> [Exercise aim]
Reproduce each of the rows below word for word, keeping every line and its order unchanged.

> [Dataset excerpts]
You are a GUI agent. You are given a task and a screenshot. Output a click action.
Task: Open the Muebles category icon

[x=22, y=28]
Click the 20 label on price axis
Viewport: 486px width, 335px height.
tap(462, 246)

> [Answer to the problem]
You are a GUI agent. You are given a task and a screenshot. Output a click action.
Task: Open the Muebles category icon

[x=22, y=28]
Click the 20 label on price axis
Viewport: 486px width, 335px height.
tap(462, 246)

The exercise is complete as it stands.